Associate Justice Henry Baldwin, Ex parte Poulson (1835)

Associate Justice Henry Baldwin (1830–1844)

Ex parte Poulson, 19 F. Cas. 1205 (C.C.E.D. Pa. 1835) (No. 11,350) [Third Circuit]

In the Judiciary Act of 1789, Congress provided federal courts with the authority to “punish by fine or imprisonment, at the discretion of such courts, all contempts of authority in any cause or hearing before the same.” In 1826, Judge James H. Peck of the U.S. District Court for the District of Missouri issued a contempt charge against an attorney who lost a case before him and then published an article critical of the judge’s decision. The attorney was imprisoned for a day and suspended from the practice of law for eighteen months. Peck was subsequently impeached by the U.S. House of Representatives for abuse of the contempt power. The Senate acquitted him in 1831, following which Congress enacted a new contempt statute which defined judges’ powers more narrowly. The new law specified that the contempt power “shall not be construed to extend to any cases except the misbehaviour of any person or persons in the presence of said courts, or so near thereto as to obstruct the administration of justice.”

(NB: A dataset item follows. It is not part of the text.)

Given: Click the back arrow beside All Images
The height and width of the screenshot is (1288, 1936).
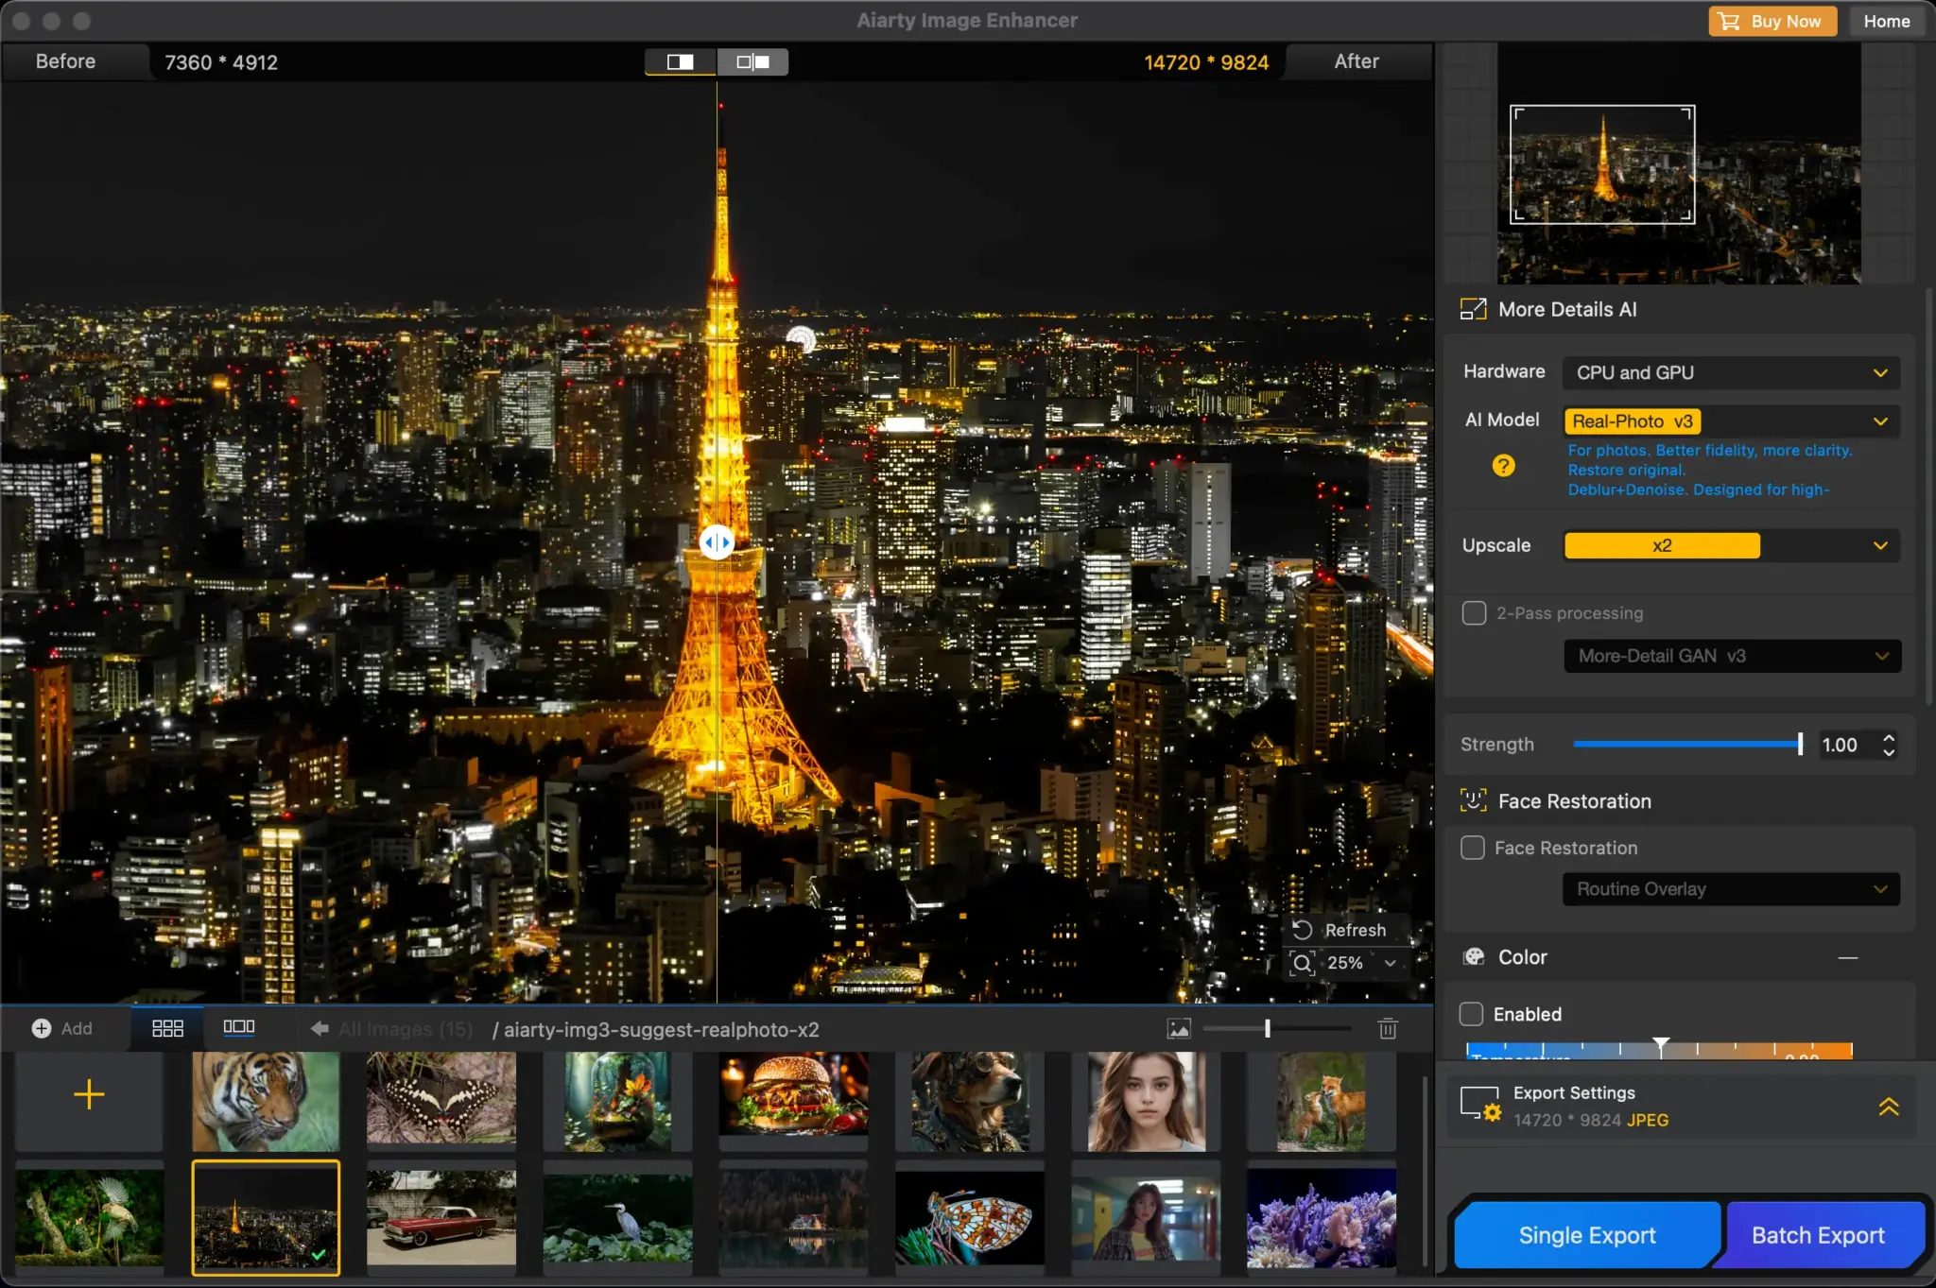Looking at the screenshot, I should click(320, 1029).
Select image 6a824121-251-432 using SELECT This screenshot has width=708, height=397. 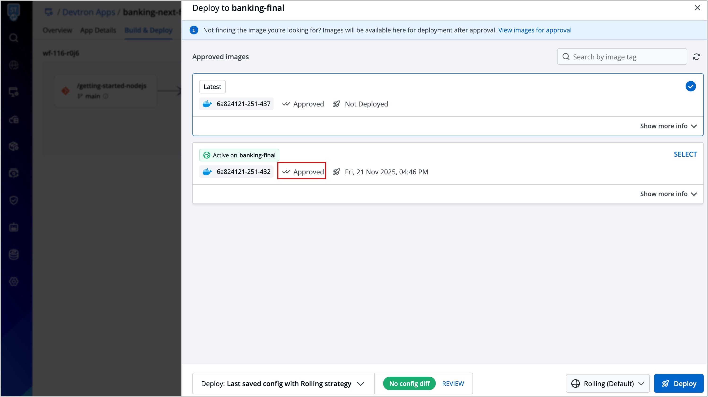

In Poulson, Justice Baldwin provided the first interpretation of the new contempt statute. During a trial before Baldwin, the plaintiff’s lawyer moved that Poulson, not a party to the suit, be held in contempt for republishing an article referring to the plaintiff as a “counterfeiter” and a “notorious fellow,” who had “the effrontery to bring a suit.” Baldwin viewed the publication with disfavor, asserting that it was “calculated to produce the worst effect upon the administration of justice.”

Though aggrieved by Poulson’s actions, Baldwin noted that the 1831 law prohibited contempt charges “except in certain cases, of which the present is not one.” The press was “noiseless” and could not literally disrupt court proceedings. No publication, therefore, could be the subject of a contempt charge unless it used threats to intimidate or influence a juror or witness or to impede an officer from carrying out his duties.

Baldwin was not pleased with the limitations imposed upon him by the statute. “The court is disarmed in relation to the press,” he lamented. “[I]t can neither protect itself, or its suitors; libels may be published upon either without stint; the merits of a cause depending for trial or judgment may be discussed at pleasure; anything may be said to jurors through the press, the most willful misrepresentations made of judicial proceedings, and any improper mode of influencing the decisions of causes by out of door influence practiced with impunity.”

Baldwin ended his opinion by asking the press to be cautious when referencing ongoing judicial proceedings in their publications. “[I]t is to be hoped that an appeal to the sense of justice, the magnanimity of the press to abstain from any publication which shall improperly tend to bias the minds of the public, the court, the officers, jurors, or witnesses in any cause while actually under trial before a jury in this court, may not be in vain.”